Ma l’emozione è stata stroncata subito: nelle settimane successive, dal Cairo ad Alessandria, la polizia ha iniziato a sequestrare centinaia di aquiloni e a fermare i proprietari. Fermi sono stati compiuti anche a Suez, Helwan e Menofia, a nord della capitale. Alcuni sono stati rilasciati dopo qualche ore, altri hanno trascorso la notte in cella. Ufficialmente – scrive Avvenire - gli aquiloni sono stati messi al bando per tutelare in primis la sicurezza degli stessi ragazzini, dopo che alcuni erano caduti dai tetti mentre armeggiavano con gli aquiloni. L’opposizione, però, sostiene che dietro la misura ci sia un nuovo intento di incrementare il controllo sociale.

Di sicuro c’è l’ossessione per la sicurezza nazionale, in un Paese che ha ambizioni geopolitiche nel Mediterraneo allargato. A giugno il deputato Khaled Abu Talib, esponente della commissione Difesa del Parlamento, aveva lanciato l’allarme aquiloni, chiedendone il bando totale. Questi ultimi – secondo il politico – avrebbero messo in pericolo non la sicurezza individuale bensì quella nazionale per la possibilità di applicarvi piccole telecamere per spiare le postazioni militari. Poi è arrivato il governatore di Alessandria, Mohamed al-Sharif, che ha imposto il divieto anche sulle spiagge, sostenendo che gli aquiloni erano stati causa di diversi incidenti. Ma per ogni aquilone appeso al chiodo c’è almeno un ragazzino o un adolescente in più assorto nel proprio telefonino, magari intento a postare pericolosi video sovversivi sul social network più amato dai teenager. Se poi a digitare su TikTok è una ragazza in abiti moderni e fare disinibito, ecco che rischia di configurarsi un altro illecito: "violazione dei valori della famiglia tradizionale egiziana", reato punibile con sei mesi di carcere e pesanti sanzioni.

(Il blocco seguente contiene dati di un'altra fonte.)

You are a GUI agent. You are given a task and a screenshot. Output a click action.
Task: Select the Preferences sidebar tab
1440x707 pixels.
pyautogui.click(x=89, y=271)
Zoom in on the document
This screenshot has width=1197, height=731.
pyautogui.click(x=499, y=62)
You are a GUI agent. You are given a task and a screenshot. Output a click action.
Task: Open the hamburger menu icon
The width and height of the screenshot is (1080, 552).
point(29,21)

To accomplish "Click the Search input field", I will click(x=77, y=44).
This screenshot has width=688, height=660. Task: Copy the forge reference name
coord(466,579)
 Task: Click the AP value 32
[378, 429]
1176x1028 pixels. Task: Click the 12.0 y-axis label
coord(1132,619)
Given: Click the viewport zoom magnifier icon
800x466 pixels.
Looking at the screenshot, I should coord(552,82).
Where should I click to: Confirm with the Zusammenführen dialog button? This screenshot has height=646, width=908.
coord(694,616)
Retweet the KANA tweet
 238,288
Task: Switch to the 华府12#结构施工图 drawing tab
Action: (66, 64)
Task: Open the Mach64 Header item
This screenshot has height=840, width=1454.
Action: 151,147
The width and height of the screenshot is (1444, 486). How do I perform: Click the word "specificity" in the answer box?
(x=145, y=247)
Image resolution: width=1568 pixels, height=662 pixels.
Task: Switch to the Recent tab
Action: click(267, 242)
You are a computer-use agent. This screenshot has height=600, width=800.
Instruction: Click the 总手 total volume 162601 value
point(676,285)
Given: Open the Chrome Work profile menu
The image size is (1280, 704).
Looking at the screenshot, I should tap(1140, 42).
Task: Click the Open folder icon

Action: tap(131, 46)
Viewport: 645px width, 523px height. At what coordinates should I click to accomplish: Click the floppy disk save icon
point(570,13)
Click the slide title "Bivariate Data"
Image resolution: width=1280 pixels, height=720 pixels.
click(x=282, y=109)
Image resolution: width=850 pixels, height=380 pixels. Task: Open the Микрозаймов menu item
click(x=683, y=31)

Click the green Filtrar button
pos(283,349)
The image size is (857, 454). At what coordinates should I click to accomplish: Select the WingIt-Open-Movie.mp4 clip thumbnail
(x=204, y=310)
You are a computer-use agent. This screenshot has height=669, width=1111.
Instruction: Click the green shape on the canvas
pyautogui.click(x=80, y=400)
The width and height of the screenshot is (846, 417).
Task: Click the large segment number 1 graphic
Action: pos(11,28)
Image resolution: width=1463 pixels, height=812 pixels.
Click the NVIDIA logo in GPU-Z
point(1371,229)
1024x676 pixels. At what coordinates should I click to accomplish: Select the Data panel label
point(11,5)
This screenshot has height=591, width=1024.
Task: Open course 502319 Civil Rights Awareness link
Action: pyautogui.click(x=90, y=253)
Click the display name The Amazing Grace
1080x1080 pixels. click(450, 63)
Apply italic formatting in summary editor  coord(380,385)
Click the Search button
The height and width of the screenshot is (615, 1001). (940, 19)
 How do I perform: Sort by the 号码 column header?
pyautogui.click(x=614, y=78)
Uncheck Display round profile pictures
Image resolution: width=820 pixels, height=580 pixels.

La scorsa settimana – denuncia il sito The New Arab – due giovani sono state arrestate nella città di Nasr proprio a causa della loro attività su TikTok, unendosi a una dozzina di casi simili registrati dall’aprile di quest’anno a oggi. L’accusa per tutte loro è di "pratiche immorali", un termine vago che arriva a implicare la prostituzione attraverso la piattaforma video. In realtà, secondo una petizione lanciata su Change.org da TikTokWomenEgypt, si tratta di una "repressione sistematica" contro giovani influencer il cui peccato originale può essere innocuo come pubblicare un selife in abiti alla moda o ballare sulle note dell’ultimo tormentone musicale.

In altre parole, il normale comportamento online di un’adolescente di oggi. L’aspetto ancora più grave è che l’accusa di "comportamento immorale" è stata mossa anche contro ragazze che hanno usato la piattaforma come canale di denuncia di stupri e ricatti, come è il caso della 17enne Menna Abdel Aziz. Alcune indossano l’hijab, altre si filmano in top e jeans strappati. Mawada al-Adham e Manar Samy, arrestate rispettivamente a maggio e giugno, hanno carriere in erba come influencer su TikTok e altre piattaforme.

Nella sua petizione, il gruppo nato a sostegno delle TikTokers egiziane chiede alle autorità del Cairo di smettere di perseguitare queste ragazze, per lo più provenienti da classi sociali medio-basse. "Se è vero che vengono punite perché i loro contenuti ‘violano i valori della famiglia egiziana’, possiamo almeno sapere quali sono questi valori?". Domande che rimbalzano nel web, ma non arrivano alle orecchie di chi ha sempre più in sprezzo il concetto di libertà.